More curious is the way the film depicts two events that have been the subject of controversy and criticism over the years: the shooting of a Waorani man during the attack on the beach and the circumstances surrounding the polio epidemic that struck the Waorani in 1969.4
Both the movie and historical accounts agree that the men took guns when they established their base camp in Waorani territory. They thought the Indians would flee if shots were fired, but they also believed that firing, even into the air, should be a last resort. The search party that arrived after the attack found a bullet hole through the plane window and some signs of struggle. Later, when the Waorani who participated began to talk about what happened, it became clear that a bullet from one of the pistols fired in the melee either hit Dayumae’s brother Nampa in the head or grazed his head. Nampa, who was one of the attackers, died sometime later—from a few weeks to more than a year—the time frame is unclear. Accounts generally connect his death to the attack, reporting that Nampa died of the bullet lodged in his head or from an infection related to the wound, though this, too, is disputed.5
Since 1974, critics have charged Rachel Saint and her sending agency, the Summer Institute of Linguistics (now SIL International), with trying to conceal the gunshot and Nampa’s death in order to make the missionaries look more heroic. In fact, neither Saint nor the sil denied the shot. The End of the Spear plays into the critics’ hands by offering only the slightest visual nod to the shooting of Nampa. One scene during the spearings shows an arm pointing a pistol to the sky, while another reaches around to knock it down so the pistol fires horizontally rather than vertically. There is no indication that the shot hit anyone.
Most accounts appear to suggest that the shot was accidental, in the context of a struggle, but we may never know for sure. Expressing a note of ambiguity might have added to the power of a film emphasizing forgiveness, reconciliation, and ending violence. The Waorani have known about Nampa’s wounding and death all along; perhaps American moviegoers should have been given the same opportunity. In the end, some Waorani still found the overall decision by the missionaries not to use their weapons in self-defense a significant witness to the potential of Christianity as a mechanism for ending violence.
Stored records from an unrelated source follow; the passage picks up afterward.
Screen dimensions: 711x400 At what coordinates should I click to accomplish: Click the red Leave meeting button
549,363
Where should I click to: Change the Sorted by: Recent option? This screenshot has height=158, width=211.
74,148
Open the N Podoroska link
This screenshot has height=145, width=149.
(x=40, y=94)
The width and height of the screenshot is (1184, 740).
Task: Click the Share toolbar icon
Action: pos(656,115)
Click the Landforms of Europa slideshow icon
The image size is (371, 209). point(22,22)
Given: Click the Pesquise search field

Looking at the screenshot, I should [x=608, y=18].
The choice of the 1969 polio epidemic as a turning point in The End of the Spear seems particularly odd. Steve Saint was eighteen at the time, and, contrary to the movie, not present. No foreigner (non-Waorani) was there except for Rachel Saint, and her role was a mixed one of sacrifice, bravery, and a hard-headedness that cost dearly the very indigenous people she loved. In the movie version, the Aenomenane, downriver tribal enemies of the peaceful Waorani, arrive with their sick seeking help. The illness is diagnosed as polio and a six-week quarantine is imposed on the village. The quarantine includes young Steve, still not more than nine or ten, his mother, sister, Rachel Saint, and Elisabeth Elliot. The missionary women, along with Dayumae, Kimo, and other Waorani, demonstrate love for enemies by caring for the polio victims. They improvise wooden teeter-totters to rock the victims and help them breathe. Meanwhile, Steve’s nemesis, Mincayani, continues to resist the way of peace. He hunts game and throws it away rather than feed traditional foes. As the epidemic passes, old animosities dissolve and a peaceful kingdom dawns. “The teeter-totters had stopped and with them the cycle of revenge.” From this point, the film skips twenty-five years to Rachel Saint’s death in 1994, when Steve is challenged to pick up the mantle from his fallen aunt.
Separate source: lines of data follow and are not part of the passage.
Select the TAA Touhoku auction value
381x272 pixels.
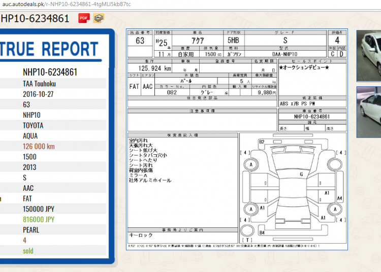[x=40, y=83]
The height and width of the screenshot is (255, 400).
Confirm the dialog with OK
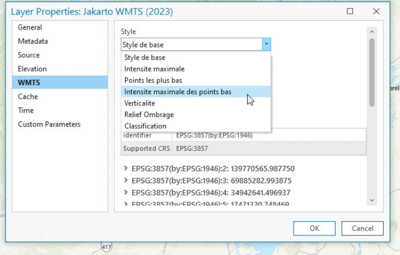pos(314,228)
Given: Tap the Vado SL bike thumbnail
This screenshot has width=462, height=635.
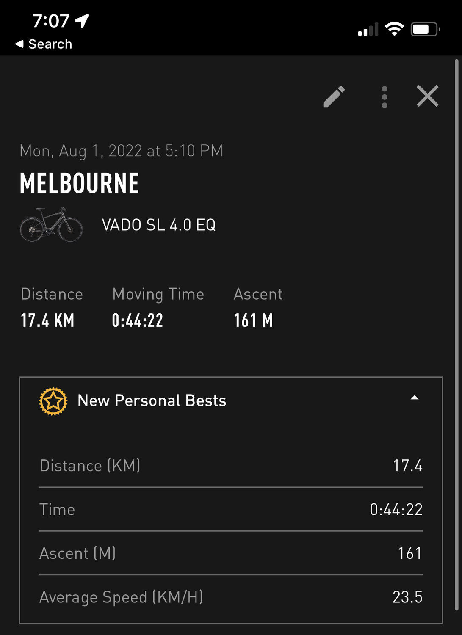Looking at the screenshot, I should click(51, 225).
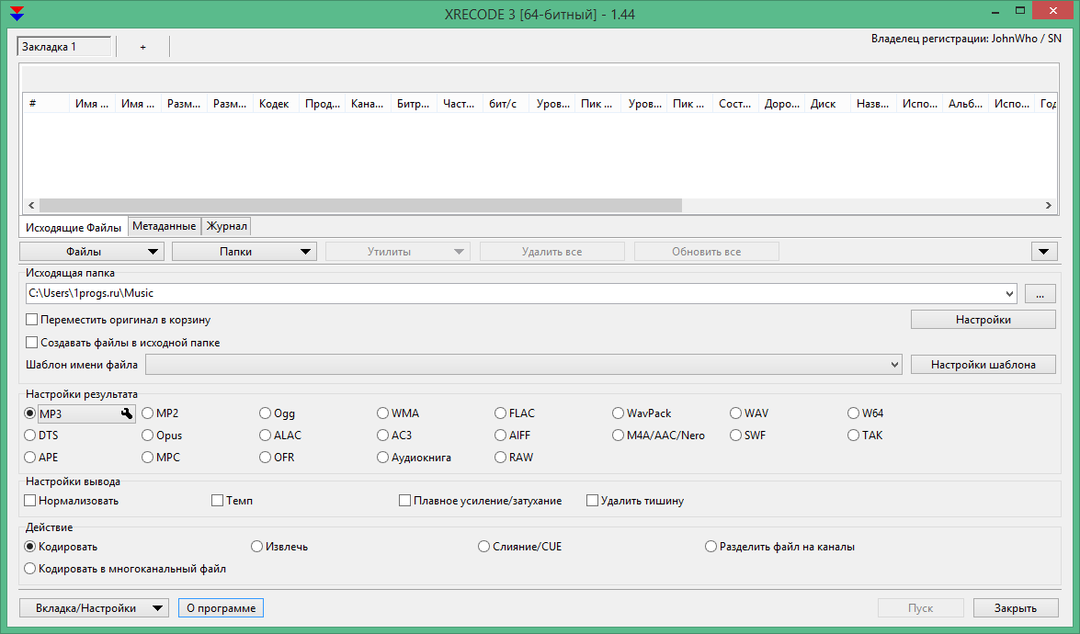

All this may make for good cinema, but it is deceptive history. The polio outbreak occurred at a time when Rachel Saint, a few of her colleagues, and a handful of Waorani believers were engaged in a controversial effort to find and relocate formerly hostile groups of Waorani scattered across their vast traditional territories. Saint and her colleagues pushed the relocation because they feared the Waorani would not survive hostile encounters with oil crews who were exploring their territory. They also believed that consolidating the groups would facilitate Christianization. The Waorani who responded to these efforts did so because they wanted spouses, trade goods, and peace (which also pretty much summed up their understanding of Christianity).
In September 1969, when polio first appeared, there were approximately 250 Waorani crowded in or near Tiwaeno, the clearing where Dayumae’s family first met Elisabeth Elliot and Rachel Saint in 1958. (Elliot left the Waorani in 1961.) About 60 percent of them were from two waves of newcomers who had arrived within a little more than a year. Some had already faced contact illnesses such as severe respiratory infections in the new location and were weak due to food shortages. Sixteen people died of polio, all from among the newcomers. About the same number were left handicapped, some of them taken to outside hospitals or clinics for treatment. Two people were speared in revenge killings, and one of the perpetrators died mysteriously shortly after a spearing.
Rachel Saint has been criticized because she had dragged her feet on immunizing the recent arrivals. More important, after polio was diagnosed she ignored doctors’ advice to immediately immunize because she was afraid that adverse reactions would lead to violence. For three weeks, as the disease spread, Saint refused to allow a missionary doctor and a nurse to fly into the clearing because of the danger of spearing. They finally came anyway and were the ones who designed makeshift treatments like the teeter-totters. Saint worked to exhaustion caring for the sick. She also risked her life, even breaking spears, to enforce the Christian ethic of peace by confronting warriors bent on revenge killings after polio victims died. A few Waorani converts did care for their former enemies, reinforcing the association of Christianity and peace. Nonetheless, it was a difficult time. BaÏ, an influential warrior, left with members of one group. He called Tiwaeno “a place of death.”6
The crisis highlighted Rachel Saint’s unwillingness to let any other outsider live and work with “her” tribe, even while population influx overwhelmed her attempts to serve as sole resource—medic, missionary, linguist—among the people. In partial response to perceived shortcomings, during the next five years the sil would add four more staff members to the Waorani “team.” Two of them, Catherine Peeke and Rosi Jung, worked with informants to translate the New Testament into Wao tededo. Another, Pat Kelley, served as a literacy instructor and developed reading materials, while Jim Yost did an anthropological field study of the Waorani, the beginning of a series of important research projects. Yost and his wife, Kathie, who arrived with toddler Rachelle and had two more children during the eight years of their assignment, were the first nuclear family of outsiders to live among the Waorani.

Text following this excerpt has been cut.